Hello Daniel, and thanks for describing your case in such detail.

Based on the provided information, it seems you interrupted the physical restore (with PITR), so your restore hasn’t finished. From logs from the “problematic node”, it’s clear that the agent was still in progress:

Feb 04 09:31:21 host-mongod-rs01-02.com pbm-agent[1405510]: 2026-02-04T09:31:21.000+0000 D [restore/2026-02-03T21:15:20.651401726Z] uploading “.pbm.restore/2026-02-03T21:15:20.651401726Z/rs.rs01/node.host-mongod-rs01-02.com:27018.hb” [size hint: 10 (10.00B); part size: 10000000 (9.54MB)]

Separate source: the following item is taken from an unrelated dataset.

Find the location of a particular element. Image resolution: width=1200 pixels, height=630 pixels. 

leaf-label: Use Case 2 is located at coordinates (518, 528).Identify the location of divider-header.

That agent (host-mongod-rs01-02.com) is Primary in that cluster, which also means that it was applying PITR part of the restore, and that can take time.

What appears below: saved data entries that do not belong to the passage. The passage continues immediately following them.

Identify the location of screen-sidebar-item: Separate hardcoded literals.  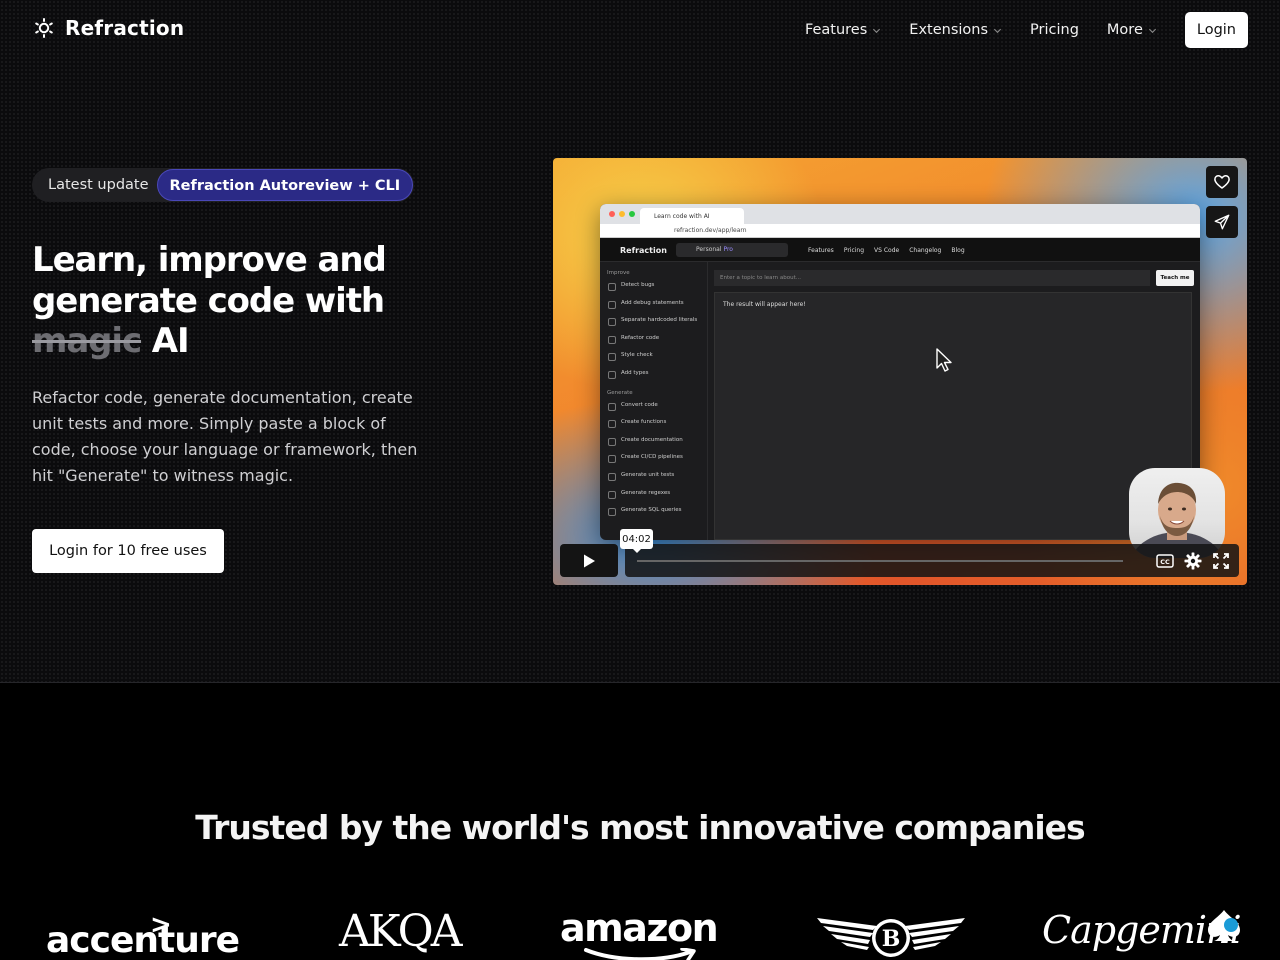
(657, 326).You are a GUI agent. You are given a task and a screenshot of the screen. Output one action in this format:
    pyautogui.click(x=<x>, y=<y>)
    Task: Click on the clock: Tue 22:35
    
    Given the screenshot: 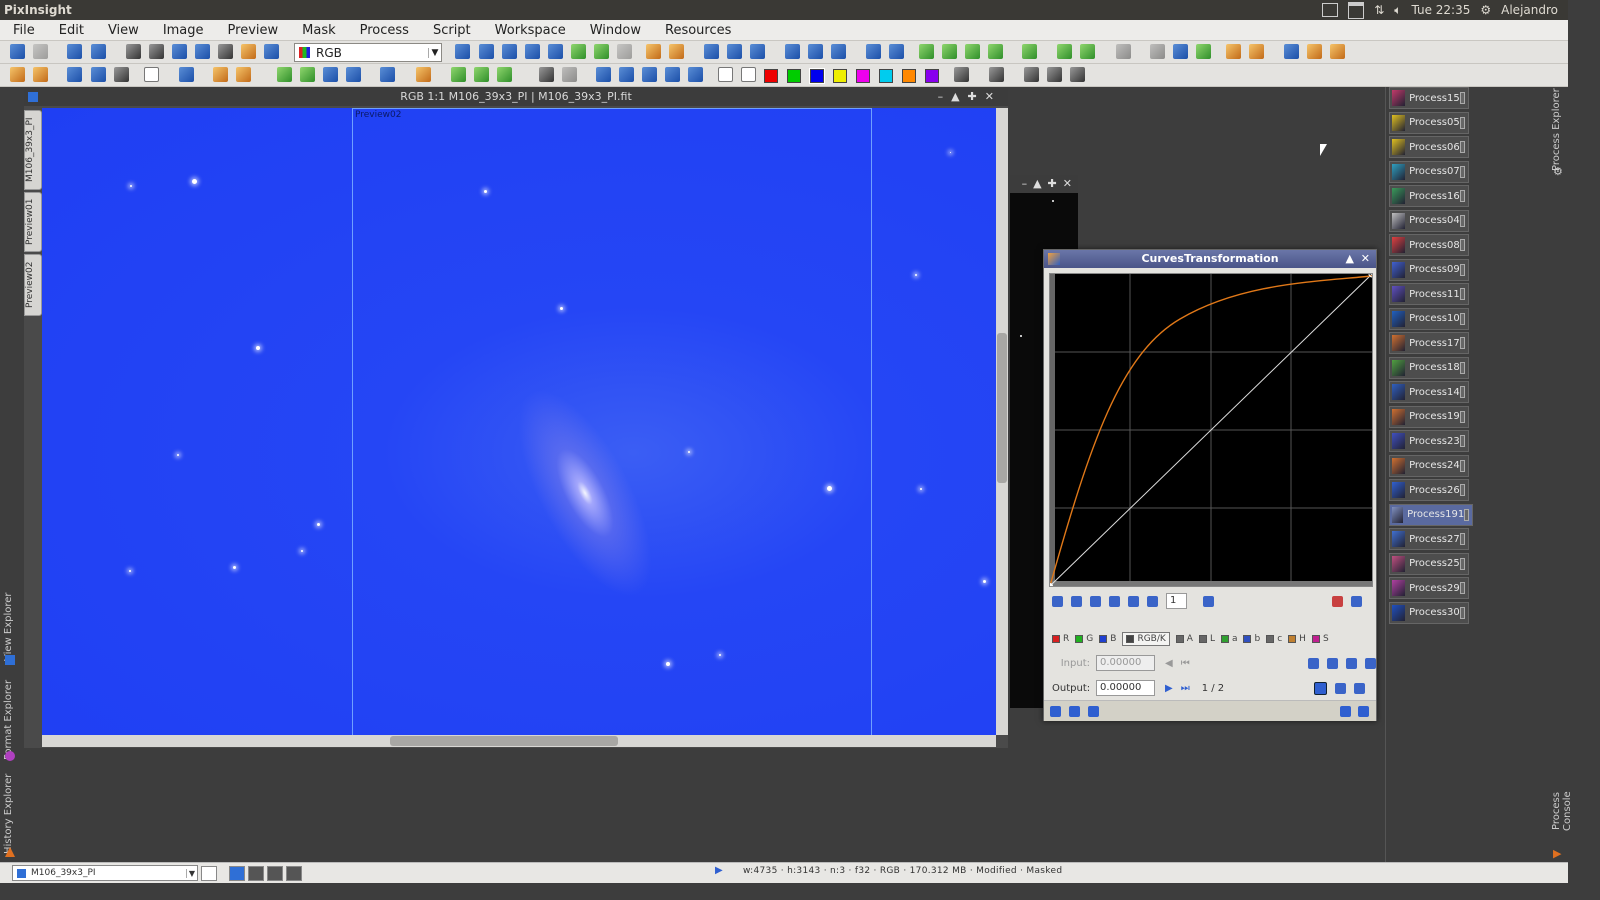 What is the action you would take?
    pyautogui.click(x=1440, y=10)
    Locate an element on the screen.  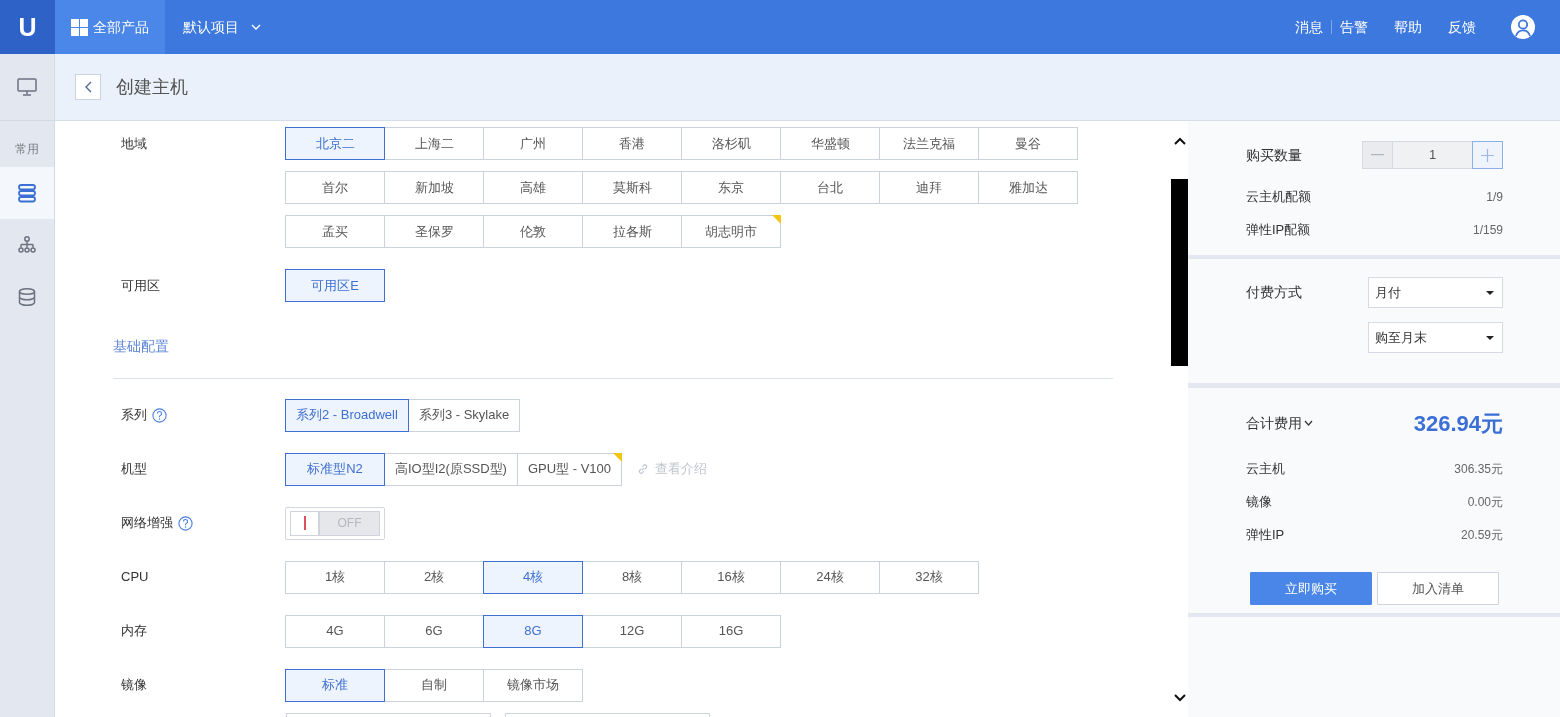
cost-label: 云主机 is located at coordinates (1266, 469).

To be sure that the physical restore is done, it’s possible to trace it’s progress as it is described here .

In short, there’s special command for that:

pbm describe-restore [restore_name] -c pbm_config.yaml

After the physical restore is complete, all mongod processes, including all agents, should be stopped. Also, describe-restore command should report status: done / partly-done or error.

Please try it again, and if you still have a problem again, share the output of the describe-restore command and all the logs from the problematic node.

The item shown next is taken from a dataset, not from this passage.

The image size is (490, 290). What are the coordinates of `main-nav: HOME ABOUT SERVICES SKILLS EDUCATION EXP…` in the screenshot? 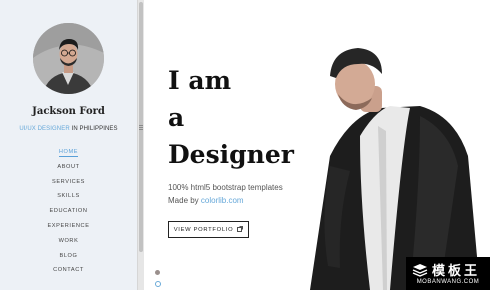 It's located at (68, 214).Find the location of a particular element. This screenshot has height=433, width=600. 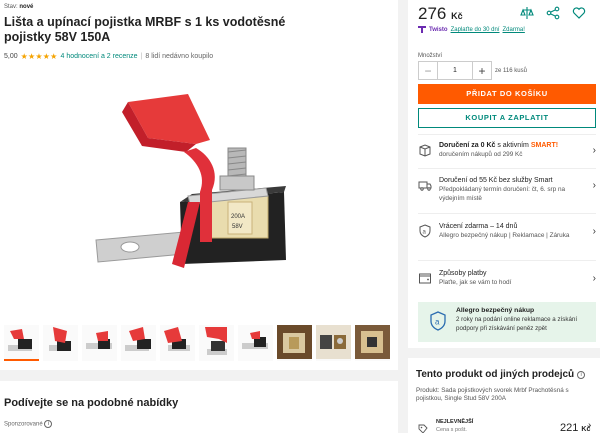

share-icon is located at coordinates (553, 13).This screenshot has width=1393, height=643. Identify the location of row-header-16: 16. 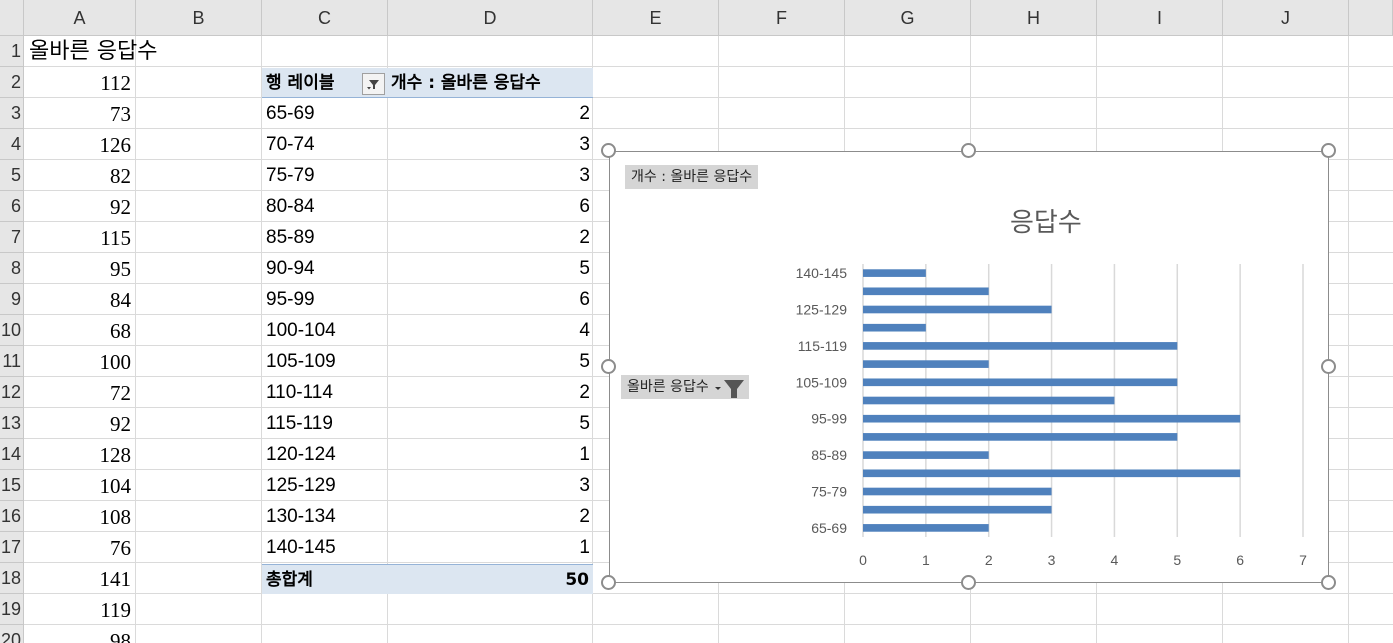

@Boris_Ilijic thanks for your response, before terminating the pbm-agent process on the problematic node, i checked the data size on /data on the three nodes and i observed they are all same, i also observed the mongod.lock on the problematic node was generated same time as host-mongod-rs01-03 node, i guess this made me believe the restore was completed..also running documents count on the collections post restore seem to be equivalent, i guess i can try another restore process to indeed validate if what i observed on the problematic node is normal.

Alternatively, if it’s inconvenient for you to start a new restore and you are sure all your data has been restored properly, please share the full PBM logs for that restore from all 3 nodes, and we’ll analyze them. Feel free to obfuscate all sensitive names/data from them.

Unfortunately, without additional info, it’s hard to conclude anything more.